Three for the Chaffee: ‘Resolutions,’ ‘Frozen’ & ‘Breathe Deep’

Three for the Chaffee: ‘Resolutions,’ ‘Frozen’ & ‘Breathe Deep’

By Janelle Faignant Arts Correspondent

Rather than featured artists and an overall theme, the Chaffee Art Center’s latest exhibit features themed galleries, which Executive Director Sherri Birkheimer Rooker says lets each of its members share the spotlight.

“It helps to put the focus on (all of) our artist members,” she said recently. “We value them.”

In the gallery titled “Frozen” hangs photographer Lowell Snowdon Klock’s depiction of a bench in an alcove of trees, every inch drenched in snow, to a dramatic effect.

Ann McFarren’s cozy winter scenes in various small Northeastern towns hold her trademark glowing warmth; and Dale Bills’ series of acrylic pours are laced with subtle sparkles that evoke the shimmer of snowflakes.

The gallery called “Breathe Deep” is punctuated with a large, striking painting of a hawk by Christine Townsend in acrylic; and the gallery titled “Resolutions” opens with a triangle of artist Mary Fran Lloyd’s paintings called “No More Sorrow,” “No More Grief” and “No More Sadness” in acrylic and pen.

Familiar members are mixed in with newer members like Susan Wacker-Donle, Denise Letendre and Michelle Hartline, who talked about their work recently.

“‘Requiem’ came out of an interesting and unusual process for me as so much of my art is often based on a visual reference … a photo I’ve taken, a landscape in front of me, lemons on the countertop,” Hartline said by email about her piece “Requiem for Charlottesville,” a mixed media-collage and acrylic on 140-pound watercolor paper.

“This was a visceral and subconscious expression that evolved out of a totally different collage I was working on (I think if you X-rayed it, you’d find a portrait of Leonard Cohen under there),” she stated. “The piece proves to me how we are all affected, even if remotely, by trauma. In no way have I experienced anything like the horror of Charlottesville and yet I wonder if someone who was there could identify with the piece on some level.”

“I often think I’m painting to reflect my feelings about something that I’ve observed but, obviously, I’m painting for other reasons that even I — the painter — am not aware of,” she added.

Hartline, who lives in Sudbury, is largely self-taught and said, “Art was always an avocation rather than a vocation, and I’d say my ‘medium’ has more often been my gardens than a piece of paper.”

Photographer Denise Letendre’s “Eat” shows a business-front that, in black and white, gives the feel of a retro diner. It sits beside another storefront door she photographed called, “Sorry, We’re Dead” where a “Sorry We’re Closed” sign might be.

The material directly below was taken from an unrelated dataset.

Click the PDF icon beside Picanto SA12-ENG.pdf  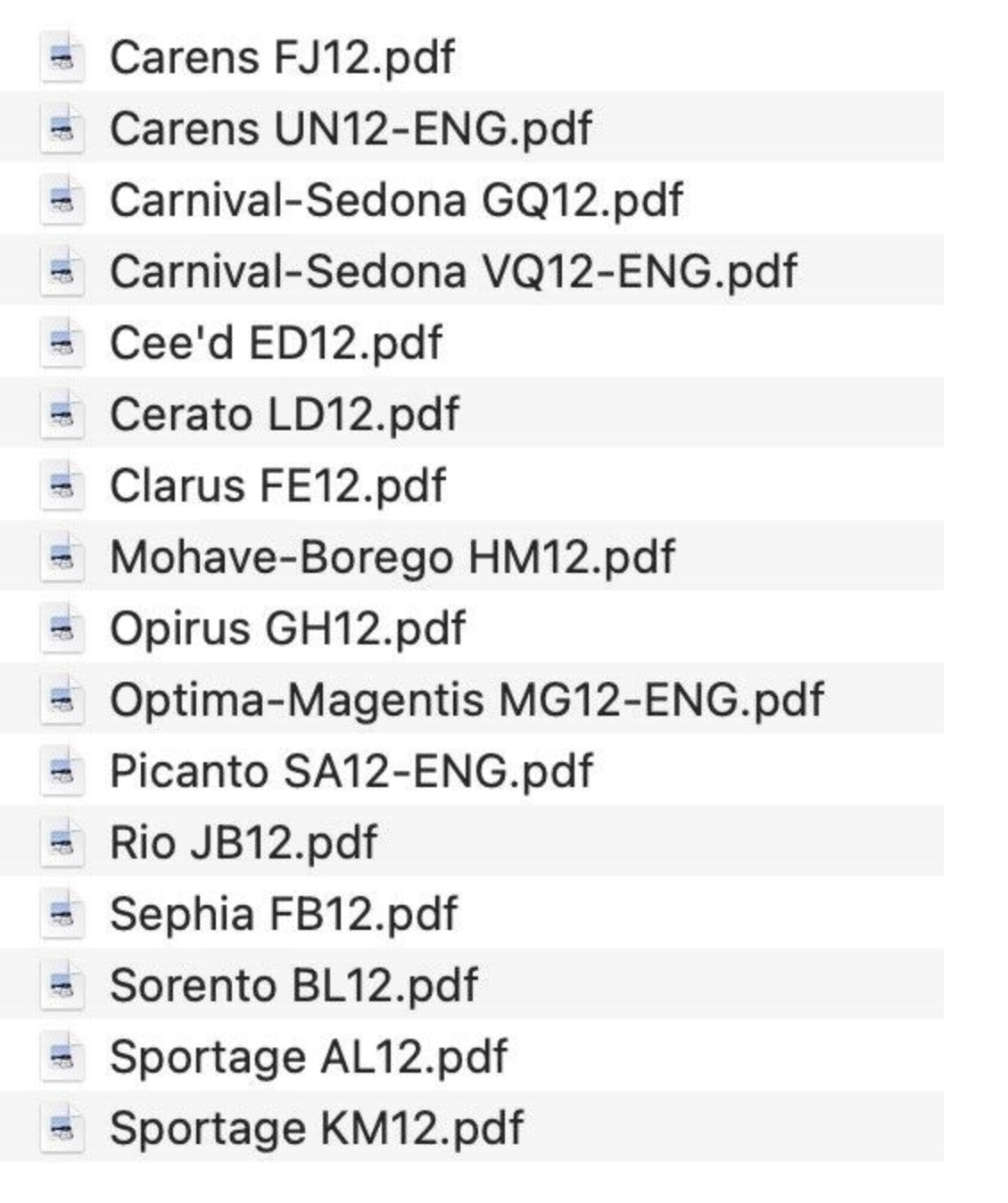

“Basically, my process starts with traveling around the backroads and towns of Vermont with my camera,” Letendre said by email. “I live in Castleton, so I’m usually looking within Rutland County or just over the border in New York. I park my car, poke around, and take pictures of anything that catches my eye.”

Photographer Susan Wacker-Donle, of Pittsfield, shares a similar process and says her work also is a product of her environment.

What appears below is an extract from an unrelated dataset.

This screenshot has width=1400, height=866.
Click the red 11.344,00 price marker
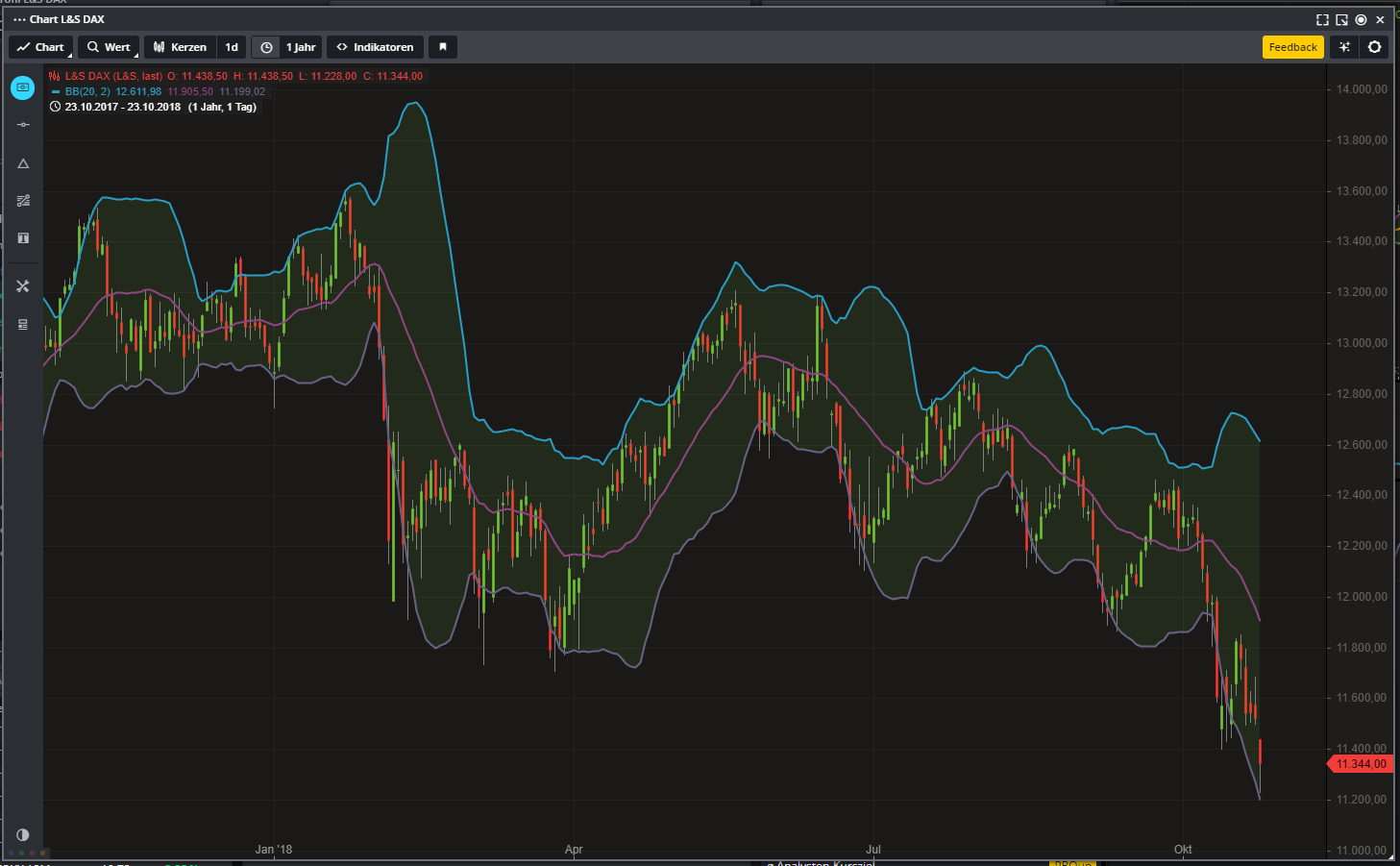(1360, 764)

“I just love the area here; (it) inspires me all the time,” she said by phone. The heaping snowstorms during winter become part of her process.

“The next snowstorm we have, I will pick a spot that I haven’t been to and see if there’s anything there that catches my eye, and I will take photographs,” she said. “I usually take about 100 just to get the one that just might be great.”

“The interesting thing is, a lot of my photography I have planned, but what usually happens is that photo never really comes out. It’s always another scene that I had no idea was even going to be there,” Wacker-Donle said. “It seems like the more that I plan it, the less the photographs come out, and the more that I see something unexpected, that’ll be the photograph. A lot of serendipity is involved.”

For her piece called “Ice storm,” she said, “Everything about that shot is probably against the rules.”

“I’m shooting right into the sun, and you’re not supposed to, but it gave me this incredible effect of the sun coming through the ice and the trees and the snow. So you have to keep an open mind,” she said.

Too much manipulation is an easy temptation with digital photography, but Letendre and Wacker-Donle agreed, less is more.

“I don’t do a lot of retouching because I find the more you manipulate a photograph the further it gets from something that’s attractive,” Wacker-Donle said. “When I turn it into black and white it becomes even more of a piece of art, and it’s taken away a little bit more from reality.”

“I like to make my images in sepia rather than full color because it makes the scene seem removed from the present, from the flow of time, as if it’s a moment that’s been preserved,” Letendre said.

The exhibit runs through March 3.

Birkheimer Rooker said, “The new exhibit has three themed galleries and then we have art throughout the rest of the mansion. I try to highlight our artists members so I thought this would be great for them, because they’re (all) front and center.”